Starting with the line that contains "2021 (523, 1284)" and going on through the last line of the records, rewrite those lines as a numbered list, leaving out any blank lines.

== Saved data entries ==
_ _ _ _

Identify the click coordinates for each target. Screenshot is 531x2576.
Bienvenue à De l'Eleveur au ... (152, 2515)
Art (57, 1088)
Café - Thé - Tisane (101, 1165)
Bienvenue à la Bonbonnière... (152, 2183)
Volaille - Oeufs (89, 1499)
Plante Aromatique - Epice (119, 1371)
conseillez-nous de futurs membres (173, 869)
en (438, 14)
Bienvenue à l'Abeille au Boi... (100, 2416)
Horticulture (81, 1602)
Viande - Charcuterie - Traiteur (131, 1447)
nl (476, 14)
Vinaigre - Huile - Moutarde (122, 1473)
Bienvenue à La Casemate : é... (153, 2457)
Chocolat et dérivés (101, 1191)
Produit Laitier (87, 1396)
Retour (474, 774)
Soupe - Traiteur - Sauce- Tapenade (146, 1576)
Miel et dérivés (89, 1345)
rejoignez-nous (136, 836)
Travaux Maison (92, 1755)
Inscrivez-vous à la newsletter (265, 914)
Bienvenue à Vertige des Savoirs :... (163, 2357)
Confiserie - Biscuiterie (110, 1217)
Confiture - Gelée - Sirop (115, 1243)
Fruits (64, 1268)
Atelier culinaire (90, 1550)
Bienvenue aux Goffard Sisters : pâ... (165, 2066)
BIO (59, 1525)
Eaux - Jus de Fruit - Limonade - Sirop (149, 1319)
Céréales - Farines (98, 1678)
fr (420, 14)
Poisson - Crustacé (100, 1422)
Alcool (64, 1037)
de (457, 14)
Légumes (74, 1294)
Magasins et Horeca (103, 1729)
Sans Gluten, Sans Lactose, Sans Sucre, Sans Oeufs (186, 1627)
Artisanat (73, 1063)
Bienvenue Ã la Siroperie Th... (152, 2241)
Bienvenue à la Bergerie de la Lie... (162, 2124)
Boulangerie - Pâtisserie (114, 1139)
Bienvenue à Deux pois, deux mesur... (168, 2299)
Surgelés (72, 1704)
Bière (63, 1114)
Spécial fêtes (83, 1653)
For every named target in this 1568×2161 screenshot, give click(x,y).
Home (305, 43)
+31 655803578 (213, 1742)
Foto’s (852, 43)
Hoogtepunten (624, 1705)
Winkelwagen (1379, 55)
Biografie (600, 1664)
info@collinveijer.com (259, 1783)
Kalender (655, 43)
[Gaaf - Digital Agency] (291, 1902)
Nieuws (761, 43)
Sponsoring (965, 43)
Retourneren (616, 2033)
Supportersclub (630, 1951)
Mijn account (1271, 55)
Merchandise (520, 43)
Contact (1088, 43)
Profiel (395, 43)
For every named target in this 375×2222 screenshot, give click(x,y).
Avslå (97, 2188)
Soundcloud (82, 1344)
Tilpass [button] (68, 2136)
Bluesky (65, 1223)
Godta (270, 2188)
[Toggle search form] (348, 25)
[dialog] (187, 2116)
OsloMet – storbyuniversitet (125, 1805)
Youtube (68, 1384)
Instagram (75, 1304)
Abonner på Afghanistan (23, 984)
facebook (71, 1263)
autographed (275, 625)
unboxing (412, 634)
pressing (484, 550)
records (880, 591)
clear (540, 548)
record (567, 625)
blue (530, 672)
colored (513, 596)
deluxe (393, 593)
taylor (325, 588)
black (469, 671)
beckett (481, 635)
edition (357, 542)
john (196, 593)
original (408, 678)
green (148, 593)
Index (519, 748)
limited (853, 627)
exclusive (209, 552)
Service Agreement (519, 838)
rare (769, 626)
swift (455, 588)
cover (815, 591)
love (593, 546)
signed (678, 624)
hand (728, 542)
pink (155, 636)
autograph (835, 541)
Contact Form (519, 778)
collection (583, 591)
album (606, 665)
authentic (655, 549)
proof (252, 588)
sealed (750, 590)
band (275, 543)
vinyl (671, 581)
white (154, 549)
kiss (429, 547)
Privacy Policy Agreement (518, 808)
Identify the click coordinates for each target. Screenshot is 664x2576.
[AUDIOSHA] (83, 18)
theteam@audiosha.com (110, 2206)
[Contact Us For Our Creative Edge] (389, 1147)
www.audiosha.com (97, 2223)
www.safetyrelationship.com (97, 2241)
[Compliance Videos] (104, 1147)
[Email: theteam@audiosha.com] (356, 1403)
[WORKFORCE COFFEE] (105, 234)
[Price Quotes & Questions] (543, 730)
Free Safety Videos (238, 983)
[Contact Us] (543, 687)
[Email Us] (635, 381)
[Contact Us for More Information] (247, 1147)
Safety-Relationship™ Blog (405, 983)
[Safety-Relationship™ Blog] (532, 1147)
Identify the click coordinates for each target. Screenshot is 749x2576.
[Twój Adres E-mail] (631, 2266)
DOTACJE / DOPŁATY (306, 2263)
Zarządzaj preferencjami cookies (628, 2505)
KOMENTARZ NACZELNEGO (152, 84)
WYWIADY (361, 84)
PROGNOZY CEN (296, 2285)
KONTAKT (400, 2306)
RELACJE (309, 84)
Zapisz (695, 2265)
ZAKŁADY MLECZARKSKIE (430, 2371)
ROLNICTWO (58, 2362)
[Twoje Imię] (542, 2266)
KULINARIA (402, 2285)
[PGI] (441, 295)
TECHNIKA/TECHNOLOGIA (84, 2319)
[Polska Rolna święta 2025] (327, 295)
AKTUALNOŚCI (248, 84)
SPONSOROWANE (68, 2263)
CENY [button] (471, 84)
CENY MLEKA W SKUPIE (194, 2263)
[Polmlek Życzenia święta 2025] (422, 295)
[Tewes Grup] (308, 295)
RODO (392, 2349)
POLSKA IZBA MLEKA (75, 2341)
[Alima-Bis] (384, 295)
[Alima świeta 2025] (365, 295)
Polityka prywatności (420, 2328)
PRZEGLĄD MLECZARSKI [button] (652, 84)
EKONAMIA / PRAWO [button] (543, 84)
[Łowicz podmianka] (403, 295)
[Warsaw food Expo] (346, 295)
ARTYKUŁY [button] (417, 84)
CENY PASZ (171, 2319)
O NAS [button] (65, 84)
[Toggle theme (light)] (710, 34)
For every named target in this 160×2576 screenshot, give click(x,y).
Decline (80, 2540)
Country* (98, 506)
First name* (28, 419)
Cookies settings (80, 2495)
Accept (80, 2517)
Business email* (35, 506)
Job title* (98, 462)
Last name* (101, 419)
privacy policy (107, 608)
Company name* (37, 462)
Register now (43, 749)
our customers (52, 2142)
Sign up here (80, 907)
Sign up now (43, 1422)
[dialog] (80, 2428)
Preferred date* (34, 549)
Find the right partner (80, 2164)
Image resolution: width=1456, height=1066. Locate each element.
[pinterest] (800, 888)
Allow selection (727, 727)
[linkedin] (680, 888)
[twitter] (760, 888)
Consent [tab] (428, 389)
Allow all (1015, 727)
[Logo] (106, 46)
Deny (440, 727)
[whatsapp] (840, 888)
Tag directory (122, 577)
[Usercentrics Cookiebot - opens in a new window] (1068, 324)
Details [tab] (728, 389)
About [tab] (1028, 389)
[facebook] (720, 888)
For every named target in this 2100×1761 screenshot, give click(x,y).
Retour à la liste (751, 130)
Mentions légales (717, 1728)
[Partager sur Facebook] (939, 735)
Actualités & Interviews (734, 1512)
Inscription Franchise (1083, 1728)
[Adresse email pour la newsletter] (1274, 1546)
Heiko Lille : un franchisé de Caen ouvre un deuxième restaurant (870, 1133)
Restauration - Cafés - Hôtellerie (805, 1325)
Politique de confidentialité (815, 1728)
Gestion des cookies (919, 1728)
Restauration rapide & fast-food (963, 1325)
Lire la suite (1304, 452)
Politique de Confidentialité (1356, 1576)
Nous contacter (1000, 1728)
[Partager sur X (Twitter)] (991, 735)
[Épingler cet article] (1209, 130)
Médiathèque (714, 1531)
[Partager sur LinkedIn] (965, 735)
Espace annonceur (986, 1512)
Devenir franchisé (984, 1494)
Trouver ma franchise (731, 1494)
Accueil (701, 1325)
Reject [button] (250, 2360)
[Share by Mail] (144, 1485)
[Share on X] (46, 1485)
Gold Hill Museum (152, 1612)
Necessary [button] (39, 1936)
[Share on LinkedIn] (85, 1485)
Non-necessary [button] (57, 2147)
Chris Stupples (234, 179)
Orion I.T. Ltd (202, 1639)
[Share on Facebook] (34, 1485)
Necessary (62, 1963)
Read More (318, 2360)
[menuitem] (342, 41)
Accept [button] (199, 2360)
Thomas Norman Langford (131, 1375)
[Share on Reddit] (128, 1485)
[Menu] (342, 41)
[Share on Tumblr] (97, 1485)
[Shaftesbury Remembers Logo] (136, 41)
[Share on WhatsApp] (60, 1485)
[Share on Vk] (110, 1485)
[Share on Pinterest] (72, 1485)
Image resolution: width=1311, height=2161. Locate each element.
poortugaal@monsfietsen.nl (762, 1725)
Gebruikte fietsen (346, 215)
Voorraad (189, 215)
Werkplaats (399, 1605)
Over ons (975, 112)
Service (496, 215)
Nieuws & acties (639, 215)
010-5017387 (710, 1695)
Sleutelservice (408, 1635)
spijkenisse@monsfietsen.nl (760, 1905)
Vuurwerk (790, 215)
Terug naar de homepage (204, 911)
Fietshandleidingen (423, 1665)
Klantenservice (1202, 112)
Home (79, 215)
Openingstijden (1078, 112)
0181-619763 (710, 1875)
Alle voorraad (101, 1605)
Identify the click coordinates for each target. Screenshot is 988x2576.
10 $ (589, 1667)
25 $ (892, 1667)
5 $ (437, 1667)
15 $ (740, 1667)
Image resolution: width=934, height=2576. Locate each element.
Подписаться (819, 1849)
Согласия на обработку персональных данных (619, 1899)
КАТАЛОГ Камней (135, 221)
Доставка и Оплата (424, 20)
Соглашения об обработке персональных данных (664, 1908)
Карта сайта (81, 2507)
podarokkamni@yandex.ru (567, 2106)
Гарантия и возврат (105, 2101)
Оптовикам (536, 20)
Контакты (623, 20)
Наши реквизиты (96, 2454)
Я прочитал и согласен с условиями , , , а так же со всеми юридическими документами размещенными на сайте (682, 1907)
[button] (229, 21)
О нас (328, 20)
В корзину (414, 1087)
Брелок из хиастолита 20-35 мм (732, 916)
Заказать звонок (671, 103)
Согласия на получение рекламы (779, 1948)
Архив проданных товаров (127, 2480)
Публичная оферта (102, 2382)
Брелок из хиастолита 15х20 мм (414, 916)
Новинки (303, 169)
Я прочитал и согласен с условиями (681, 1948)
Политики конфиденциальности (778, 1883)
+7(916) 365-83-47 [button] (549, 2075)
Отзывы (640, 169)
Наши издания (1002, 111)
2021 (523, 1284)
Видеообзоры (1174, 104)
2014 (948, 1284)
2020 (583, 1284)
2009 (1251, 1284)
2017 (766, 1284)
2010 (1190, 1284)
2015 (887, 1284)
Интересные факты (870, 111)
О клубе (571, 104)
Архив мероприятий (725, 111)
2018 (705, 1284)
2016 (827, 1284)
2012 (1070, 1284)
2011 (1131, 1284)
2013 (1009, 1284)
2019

_ _ _ _

== SOLUTION ==
1. 2021 (523, 1284)
2. Видеообзоры (1174, 104)
3. 2014 (948, 1284)
4. 2020 (583, 1284)
5. 2009 (1251, 1284)
6. 2017 (766, 1284)
7. 2010 (1190, 1284)
8. 2015 (887, 1284)
9. Интересные факты (870, 111)
10. О клубе (571, 104)
11. Архив мероприятий (725, 111)
12. 2018 (705, 1284)
13. 2016 (827, 1284)
14. 2012 (1070, 1284)
15. 2011 (1131, 1284)
16. 2013 (1009, 1284)
17. 2019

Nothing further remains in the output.